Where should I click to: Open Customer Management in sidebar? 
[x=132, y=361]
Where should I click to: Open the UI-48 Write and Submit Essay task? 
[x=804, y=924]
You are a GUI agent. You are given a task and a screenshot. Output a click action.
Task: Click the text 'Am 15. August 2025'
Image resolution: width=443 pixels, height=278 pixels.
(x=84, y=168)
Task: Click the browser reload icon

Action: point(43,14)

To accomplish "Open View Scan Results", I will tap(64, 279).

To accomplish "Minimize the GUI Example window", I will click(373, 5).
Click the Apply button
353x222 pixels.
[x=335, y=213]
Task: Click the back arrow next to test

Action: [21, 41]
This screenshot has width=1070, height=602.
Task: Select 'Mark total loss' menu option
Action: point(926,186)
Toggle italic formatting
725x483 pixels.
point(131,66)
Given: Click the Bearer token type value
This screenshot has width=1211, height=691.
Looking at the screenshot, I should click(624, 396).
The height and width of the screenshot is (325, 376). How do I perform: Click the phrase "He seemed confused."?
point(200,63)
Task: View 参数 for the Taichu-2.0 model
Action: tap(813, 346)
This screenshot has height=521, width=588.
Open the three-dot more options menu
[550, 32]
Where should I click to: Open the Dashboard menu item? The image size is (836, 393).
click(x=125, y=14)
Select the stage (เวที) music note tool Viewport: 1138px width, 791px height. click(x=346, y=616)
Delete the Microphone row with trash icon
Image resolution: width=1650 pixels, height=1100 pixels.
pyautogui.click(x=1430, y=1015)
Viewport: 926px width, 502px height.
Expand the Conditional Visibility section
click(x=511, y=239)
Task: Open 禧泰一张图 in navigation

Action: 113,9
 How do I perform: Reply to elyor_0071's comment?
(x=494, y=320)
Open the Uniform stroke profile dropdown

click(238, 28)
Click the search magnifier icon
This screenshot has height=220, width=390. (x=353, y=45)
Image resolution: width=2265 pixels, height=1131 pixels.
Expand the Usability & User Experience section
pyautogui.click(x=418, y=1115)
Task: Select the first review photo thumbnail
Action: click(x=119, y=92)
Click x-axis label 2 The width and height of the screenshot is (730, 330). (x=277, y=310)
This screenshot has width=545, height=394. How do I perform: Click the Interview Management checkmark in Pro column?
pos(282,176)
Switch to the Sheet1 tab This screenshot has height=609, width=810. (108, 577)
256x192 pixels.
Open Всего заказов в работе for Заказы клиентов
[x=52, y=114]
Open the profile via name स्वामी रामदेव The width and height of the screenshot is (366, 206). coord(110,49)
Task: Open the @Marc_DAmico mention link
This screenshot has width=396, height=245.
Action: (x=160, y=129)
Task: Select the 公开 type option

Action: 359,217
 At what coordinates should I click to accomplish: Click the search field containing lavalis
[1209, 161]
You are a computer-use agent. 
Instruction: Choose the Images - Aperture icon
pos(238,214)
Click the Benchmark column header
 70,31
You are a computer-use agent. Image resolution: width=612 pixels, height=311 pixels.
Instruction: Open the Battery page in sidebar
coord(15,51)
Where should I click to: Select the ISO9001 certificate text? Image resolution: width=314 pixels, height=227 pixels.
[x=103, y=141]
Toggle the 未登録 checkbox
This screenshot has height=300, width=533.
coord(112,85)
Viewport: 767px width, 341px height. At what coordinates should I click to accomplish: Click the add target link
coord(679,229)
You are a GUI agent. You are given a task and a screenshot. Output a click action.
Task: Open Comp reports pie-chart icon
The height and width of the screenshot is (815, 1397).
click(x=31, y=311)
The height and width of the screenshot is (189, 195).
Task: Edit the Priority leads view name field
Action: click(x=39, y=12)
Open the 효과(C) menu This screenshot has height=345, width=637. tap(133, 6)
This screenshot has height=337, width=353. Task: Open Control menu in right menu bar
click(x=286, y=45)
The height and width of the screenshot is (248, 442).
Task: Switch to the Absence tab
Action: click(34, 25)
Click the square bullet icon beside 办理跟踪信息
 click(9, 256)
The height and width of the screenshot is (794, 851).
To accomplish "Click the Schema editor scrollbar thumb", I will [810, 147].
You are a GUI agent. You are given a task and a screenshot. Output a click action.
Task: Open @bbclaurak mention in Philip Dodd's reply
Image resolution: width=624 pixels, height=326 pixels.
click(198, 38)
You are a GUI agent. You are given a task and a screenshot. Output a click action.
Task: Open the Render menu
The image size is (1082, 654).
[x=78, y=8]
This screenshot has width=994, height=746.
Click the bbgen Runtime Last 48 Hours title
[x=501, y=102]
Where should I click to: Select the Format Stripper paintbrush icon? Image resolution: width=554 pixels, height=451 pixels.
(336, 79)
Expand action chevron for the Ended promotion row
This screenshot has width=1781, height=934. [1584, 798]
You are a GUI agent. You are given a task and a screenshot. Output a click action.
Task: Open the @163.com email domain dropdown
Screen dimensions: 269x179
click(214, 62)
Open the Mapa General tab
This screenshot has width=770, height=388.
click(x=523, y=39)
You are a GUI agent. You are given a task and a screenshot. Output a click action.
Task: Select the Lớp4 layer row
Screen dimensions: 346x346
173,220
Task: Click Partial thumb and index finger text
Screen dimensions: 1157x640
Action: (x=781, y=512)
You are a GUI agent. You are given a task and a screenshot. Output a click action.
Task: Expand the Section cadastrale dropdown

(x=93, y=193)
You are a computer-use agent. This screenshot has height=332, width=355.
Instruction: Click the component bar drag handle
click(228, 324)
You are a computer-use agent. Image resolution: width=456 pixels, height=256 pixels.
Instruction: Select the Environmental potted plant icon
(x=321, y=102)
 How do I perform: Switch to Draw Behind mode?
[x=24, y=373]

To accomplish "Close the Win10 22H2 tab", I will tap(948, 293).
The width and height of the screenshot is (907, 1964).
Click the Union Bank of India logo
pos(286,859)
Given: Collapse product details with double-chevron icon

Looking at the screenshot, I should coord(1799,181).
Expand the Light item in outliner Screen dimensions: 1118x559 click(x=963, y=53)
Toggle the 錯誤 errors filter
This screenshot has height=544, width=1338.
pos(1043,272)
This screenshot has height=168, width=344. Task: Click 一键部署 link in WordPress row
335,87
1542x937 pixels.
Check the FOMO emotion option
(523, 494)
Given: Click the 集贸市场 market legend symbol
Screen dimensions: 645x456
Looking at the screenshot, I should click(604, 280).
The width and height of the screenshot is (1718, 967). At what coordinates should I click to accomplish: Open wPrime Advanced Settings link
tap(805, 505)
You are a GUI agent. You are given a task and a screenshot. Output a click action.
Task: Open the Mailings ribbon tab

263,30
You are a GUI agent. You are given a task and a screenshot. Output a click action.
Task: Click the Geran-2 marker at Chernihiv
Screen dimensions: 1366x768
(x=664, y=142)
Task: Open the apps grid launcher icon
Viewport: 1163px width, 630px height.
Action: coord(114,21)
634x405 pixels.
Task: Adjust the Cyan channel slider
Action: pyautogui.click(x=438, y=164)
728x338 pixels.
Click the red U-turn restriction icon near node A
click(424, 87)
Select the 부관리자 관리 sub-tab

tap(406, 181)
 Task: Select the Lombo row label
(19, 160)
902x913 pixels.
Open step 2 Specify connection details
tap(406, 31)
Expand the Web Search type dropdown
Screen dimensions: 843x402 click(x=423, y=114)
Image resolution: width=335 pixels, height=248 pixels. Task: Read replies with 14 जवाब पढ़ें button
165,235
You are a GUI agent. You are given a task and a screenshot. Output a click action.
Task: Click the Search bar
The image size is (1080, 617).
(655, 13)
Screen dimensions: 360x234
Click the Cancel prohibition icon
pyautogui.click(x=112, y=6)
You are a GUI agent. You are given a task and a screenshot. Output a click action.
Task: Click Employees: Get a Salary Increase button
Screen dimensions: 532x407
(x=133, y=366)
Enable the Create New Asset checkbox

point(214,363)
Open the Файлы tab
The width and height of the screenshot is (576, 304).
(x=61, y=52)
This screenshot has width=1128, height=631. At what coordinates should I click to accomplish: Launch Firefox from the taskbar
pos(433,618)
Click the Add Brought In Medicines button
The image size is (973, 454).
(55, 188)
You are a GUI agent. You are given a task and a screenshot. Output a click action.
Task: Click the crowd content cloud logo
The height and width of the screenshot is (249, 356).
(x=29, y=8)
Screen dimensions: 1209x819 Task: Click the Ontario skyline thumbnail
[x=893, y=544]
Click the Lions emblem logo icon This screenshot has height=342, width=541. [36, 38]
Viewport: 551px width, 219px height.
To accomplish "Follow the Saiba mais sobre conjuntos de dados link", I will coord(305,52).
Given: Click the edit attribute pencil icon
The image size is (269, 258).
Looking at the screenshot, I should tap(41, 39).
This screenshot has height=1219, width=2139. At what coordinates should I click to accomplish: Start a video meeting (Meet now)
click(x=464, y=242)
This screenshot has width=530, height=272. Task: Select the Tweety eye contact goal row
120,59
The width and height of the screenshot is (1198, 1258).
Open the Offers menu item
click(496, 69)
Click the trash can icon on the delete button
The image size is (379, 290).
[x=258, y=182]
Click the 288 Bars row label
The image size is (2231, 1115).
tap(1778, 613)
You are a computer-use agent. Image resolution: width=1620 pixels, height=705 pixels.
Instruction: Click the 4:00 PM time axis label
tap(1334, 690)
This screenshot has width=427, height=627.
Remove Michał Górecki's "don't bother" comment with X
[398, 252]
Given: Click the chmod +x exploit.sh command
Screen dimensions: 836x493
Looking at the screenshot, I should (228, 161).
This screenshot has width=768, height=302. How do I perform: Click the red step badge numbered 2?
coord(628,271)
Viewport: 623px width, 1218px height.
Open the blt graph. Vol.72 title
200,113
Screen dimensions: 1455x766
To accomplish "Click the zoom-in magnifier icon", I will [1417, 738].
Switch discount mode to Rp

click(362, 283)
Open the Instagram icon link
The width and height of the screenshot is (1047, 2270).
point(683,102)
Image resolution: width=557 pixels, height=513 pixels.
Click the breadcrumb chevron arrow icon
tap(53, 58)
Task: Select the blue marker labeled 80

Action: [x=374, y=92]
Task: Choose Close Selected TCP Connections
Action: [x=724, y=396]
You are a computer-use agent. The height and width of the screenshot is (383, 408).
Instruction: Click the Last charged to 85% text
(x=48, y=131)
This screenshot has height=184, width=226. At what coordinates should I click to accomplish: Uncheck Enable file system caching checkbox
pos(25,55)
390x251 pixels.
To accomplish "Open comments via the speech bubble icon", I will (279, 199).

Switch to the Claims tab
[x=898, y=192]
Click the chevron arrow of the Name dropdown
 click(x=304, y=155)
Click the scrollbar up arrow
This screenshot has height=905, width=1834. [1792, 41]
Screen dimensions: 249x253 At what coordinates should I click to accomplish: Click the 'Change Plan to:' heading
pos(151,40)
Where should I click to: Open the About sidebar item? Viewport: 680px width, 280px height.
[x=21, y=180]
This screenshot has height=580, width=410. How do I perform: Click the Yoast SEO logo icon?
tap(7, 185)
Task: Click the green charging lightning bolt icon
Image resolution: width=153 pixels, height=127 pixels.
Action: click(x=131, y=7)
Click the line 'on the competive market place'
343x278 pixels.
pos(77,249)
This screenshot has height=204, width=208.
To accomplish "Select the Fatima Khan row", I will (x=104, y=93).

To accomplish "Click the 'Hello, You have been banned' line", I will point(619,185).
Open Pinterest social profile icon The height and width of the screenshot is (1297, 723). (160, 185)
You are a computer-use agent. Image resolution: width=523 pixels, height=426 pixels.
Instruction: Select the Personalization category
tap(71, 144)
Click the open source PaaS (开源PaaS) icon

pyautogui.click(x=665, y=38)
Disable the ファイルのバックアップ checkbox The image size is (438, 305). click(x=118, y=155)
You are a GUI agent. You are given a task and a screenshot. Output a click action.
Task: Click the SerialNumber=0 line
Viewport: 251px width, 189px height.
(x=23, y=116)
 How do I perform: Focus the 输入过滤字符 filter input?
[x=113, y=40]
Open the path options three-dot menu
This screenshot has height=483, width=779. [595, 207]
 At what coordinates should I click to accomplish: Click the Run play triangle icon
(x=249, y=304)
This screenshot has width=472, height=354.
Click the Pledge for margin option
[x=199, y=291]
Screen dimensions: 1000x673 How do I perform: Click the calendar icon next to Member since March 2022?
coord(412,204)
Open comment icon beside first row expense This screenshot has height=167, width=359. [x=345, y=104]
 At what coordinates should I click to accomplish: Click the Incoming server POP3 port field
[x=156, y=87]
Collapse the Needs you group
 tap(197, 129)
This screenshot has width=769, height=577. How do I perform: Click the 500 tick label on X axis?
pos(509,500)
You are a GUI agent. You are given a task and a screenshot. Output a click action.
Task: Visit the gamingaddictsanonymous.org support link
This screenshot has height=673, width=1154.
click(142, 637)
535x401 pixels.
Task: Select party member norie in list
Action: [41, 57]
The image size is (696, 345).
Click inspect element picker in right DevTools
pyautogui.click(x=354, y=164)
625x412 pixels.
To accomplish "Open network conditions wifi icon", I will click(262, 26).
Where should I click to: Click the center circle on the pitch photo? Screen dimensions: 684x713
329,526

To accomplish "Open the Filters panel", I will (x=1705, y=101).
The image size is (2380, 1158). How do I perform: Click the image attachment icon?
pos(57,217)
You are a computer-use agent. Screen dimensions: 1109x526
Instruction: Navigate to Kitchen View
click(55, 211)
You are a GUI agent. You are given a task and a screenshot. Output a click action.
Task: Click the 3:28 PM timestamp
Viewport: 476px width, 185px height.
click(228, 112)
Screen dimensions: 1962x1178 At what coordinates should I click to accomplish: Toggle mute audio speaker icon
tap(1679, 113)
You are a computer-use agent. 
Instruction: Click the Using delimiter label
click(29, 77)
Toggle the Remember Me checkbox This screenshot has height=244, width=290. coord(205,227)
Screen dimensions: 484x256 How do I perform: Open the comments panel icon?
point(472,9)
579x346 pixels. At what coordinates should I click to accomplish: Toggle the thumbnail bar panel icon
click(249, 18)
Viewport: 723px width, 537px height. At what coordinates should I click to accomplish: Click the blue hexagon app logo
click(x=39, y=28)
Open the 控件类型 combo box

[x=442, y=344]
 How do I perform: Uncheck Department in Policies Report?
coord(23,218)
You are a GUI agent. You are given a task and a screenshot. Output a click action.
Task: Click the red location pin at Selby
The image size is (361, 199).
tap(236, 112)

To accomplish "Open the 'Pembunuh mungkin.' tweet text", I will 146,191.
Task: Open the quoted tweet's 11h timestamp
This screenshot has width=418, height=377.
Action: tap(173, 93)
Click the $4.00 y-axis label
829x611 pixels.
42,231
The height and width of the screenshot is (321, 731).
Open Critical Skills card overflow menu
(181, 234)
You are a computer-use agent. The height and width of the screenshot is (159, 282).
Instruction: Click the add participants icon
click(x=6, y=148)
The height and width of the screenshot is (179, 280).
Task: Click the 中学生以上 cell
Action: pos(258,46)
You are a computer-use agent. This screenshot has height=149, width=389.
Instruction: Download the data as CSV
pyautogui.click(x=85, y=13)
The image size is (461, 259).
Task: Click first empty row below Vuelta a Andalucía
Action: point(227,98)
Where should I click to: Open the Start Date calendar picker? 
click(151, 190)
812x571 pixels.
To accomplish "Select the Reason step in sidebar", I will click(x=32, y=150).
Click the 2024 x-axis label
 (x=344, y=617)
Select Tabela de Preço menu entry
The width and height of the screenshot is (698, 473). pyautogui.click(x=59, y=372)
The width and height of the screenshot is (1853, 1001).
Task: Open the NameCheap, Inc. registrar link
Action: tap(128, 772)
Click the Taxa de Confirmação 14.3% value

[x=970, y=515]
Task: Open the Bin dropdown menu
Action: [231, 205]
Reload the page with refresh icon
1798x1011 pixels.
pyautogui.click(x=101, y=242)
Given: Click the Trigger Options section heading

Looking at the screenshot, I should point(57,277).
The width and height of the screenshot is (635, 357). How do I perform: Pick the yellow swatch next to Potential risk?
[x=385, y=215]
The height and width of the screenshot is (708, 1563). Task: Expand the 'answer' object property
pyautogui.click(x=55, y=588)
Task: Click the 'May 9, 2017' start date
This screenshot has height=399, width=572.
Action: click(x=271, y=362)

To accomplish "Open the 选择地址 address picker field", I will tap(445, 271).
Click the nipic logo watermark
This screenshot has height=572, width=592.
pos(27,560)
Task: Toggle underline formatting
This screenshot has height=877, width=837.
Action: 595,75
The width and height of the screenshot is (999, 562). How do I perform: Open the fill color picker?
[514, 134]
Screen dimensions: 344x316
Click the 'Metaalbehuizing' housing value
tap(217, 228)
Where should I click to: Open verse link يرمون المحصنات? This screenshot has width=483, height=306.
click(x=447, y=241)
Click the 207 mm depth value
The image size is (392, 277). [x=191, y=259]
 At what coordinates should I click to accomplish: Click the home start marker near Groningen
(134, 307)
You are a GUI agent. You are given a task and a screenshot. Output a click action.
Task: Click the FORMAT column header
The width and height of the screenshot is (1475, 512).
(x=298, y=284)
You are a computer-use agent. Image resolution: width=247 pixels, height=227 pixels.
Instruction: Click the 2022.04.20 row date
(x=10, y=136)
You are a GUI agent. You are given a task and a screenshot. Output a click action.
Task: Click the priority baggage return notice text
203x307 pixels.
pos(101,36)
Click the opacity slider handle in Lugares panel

→ **Problem requirements**:
List the entries above as a numbered list, skipping blank lines, from the first line through the line containing "click(x=125, y=14)", both included.

→ **Answer for this exercise**:
1. Where should I click to: Open Customer Management in sidebar? 
2. [x=132, y=361]
3. Where should I click to: Open the UI-48 Write and Submit Essay task? 
4. [x=804, y=924]
5. You are a GUI agent. You are given a task and a screenshot. Output a click action.
6. Task: Click the text 'Am 15. August 2025'
7. Image resolution: width=443 pixels, height=278 pixels.
8. (x=84, y=168)
9. Task: Click the browser reload icon
10. Action: point(43,14)
11. To accomplish "Open View Scan Results", I will tap(64, 279).
12. To accomplish "Minimize the GUI Example window", I will click(373, 5).
13. Click the Apply button
14. 353x222 pixels.
15. [x=335, y=213]
16. Task: Click the back arrow next to test
17. Action: [21, 41]
18. This screenshot has width=1070, height=602.
19. Task: Select 'Mark total loss' menu option
20. Action: point(926,186)
21. Toggle italic formatting
22. 725x483 pixels.
23. point(131,66)
24. Given: Click the Bearer token type value
25. This screenshot has width=1211, height=691.
26. Looking at the screenshot, I should click(624, 396).
27. The height and width of the screenshot is (325, 376). How do I perform: Click the phrase "He seemed confused."?
28. point(200,63)
29. Task: View 参数 for the Taichu-2.0 model
30. Action: tap(813, 346)
31. This screenshot has height=521, width=588.
32. Open the three-dot more options menu
33. [550, 32]
34. Where should I click to: Open the Dashboard menu item? The image size is (836, 393).
35. click(x=125, y=14)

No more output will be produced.